**DATA SUPPLIED**
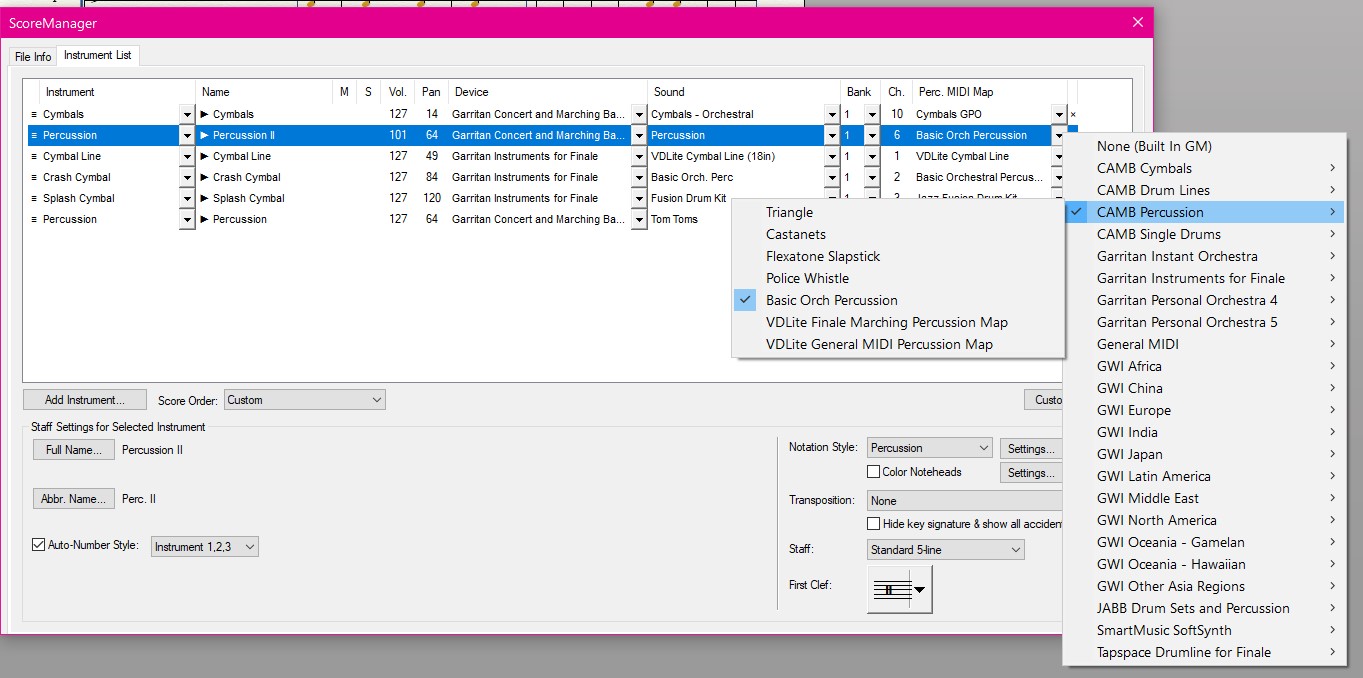Click the Add Instrument button
This screenshot has width=1363, height=678.
pos(85,400)
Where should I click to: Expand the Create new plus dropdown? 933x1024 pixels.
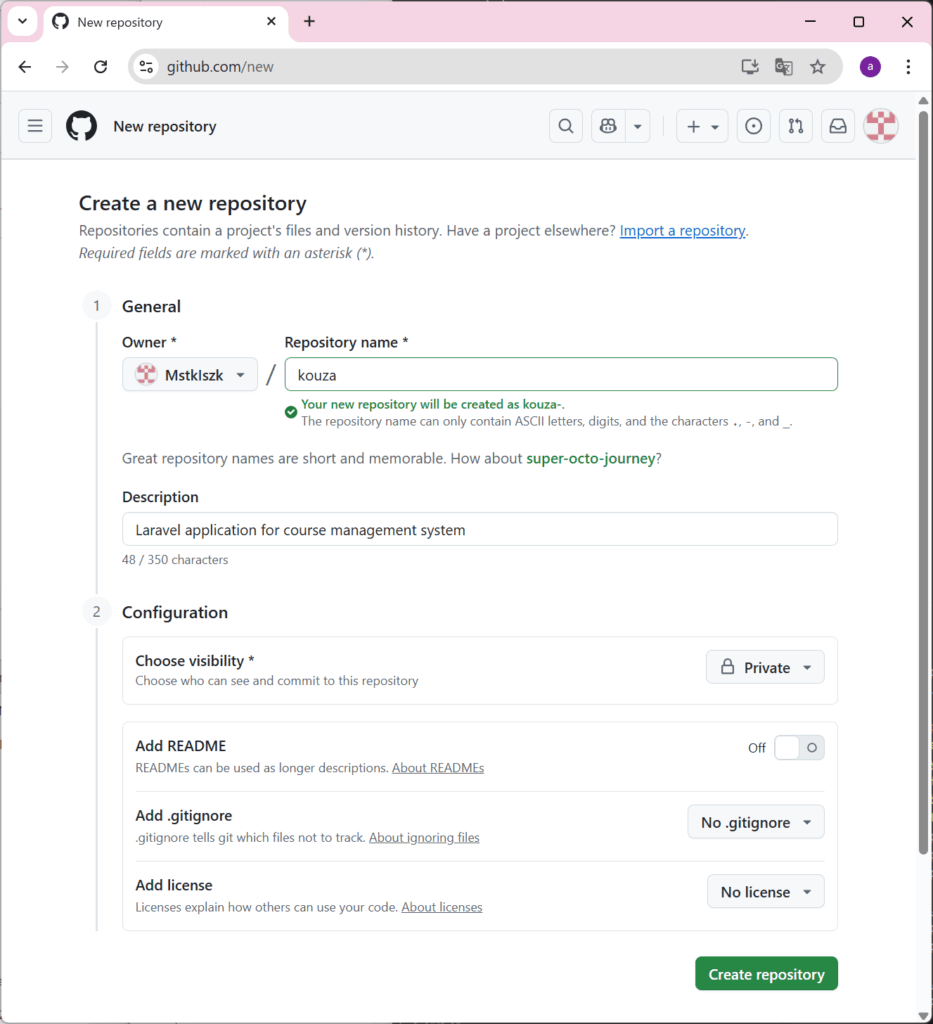[703, 126]
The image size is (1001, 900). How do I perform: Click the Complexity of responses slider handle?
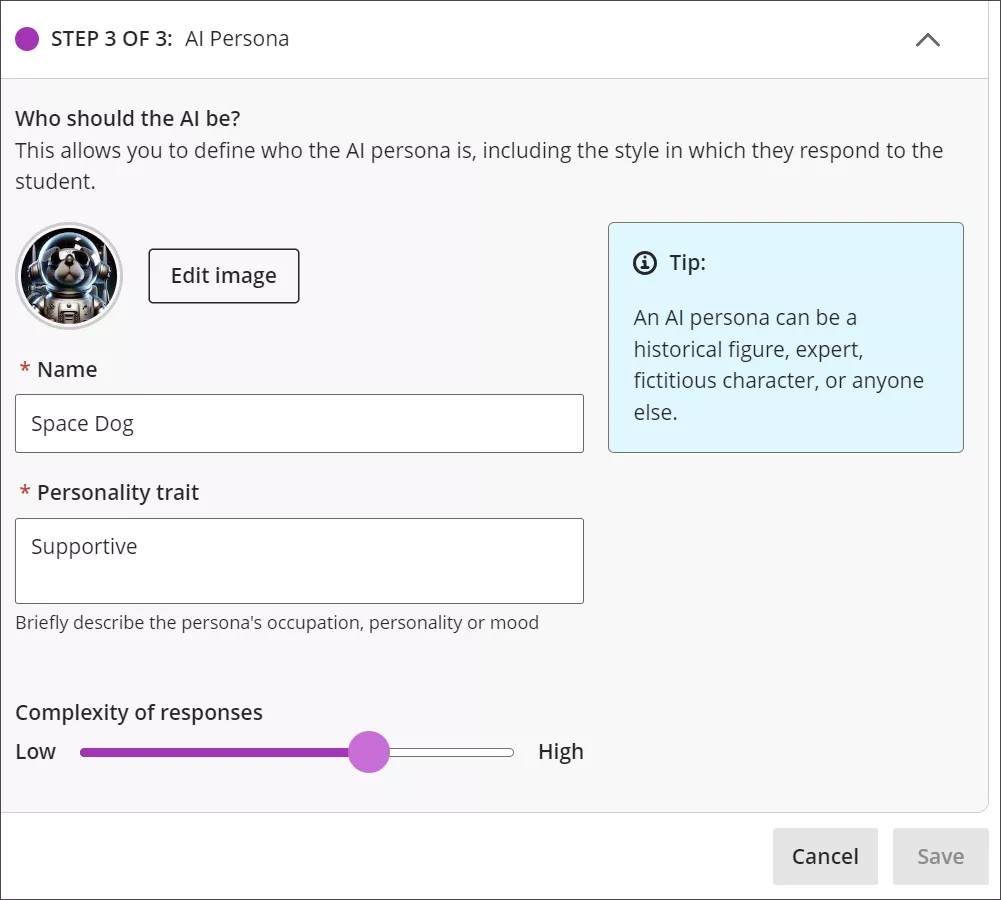coord(369,751)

**WHAT THIS TASK INVOLVES**
Your answer must be an exact copy of the lines from the one with "The image size" through the final line of the data, both included, without any pictures.

**EXERCISE RESPONSE**
The image size is (1001, 900). How do I perform: Click the Complexity of responses slider handle?
coord(369,751)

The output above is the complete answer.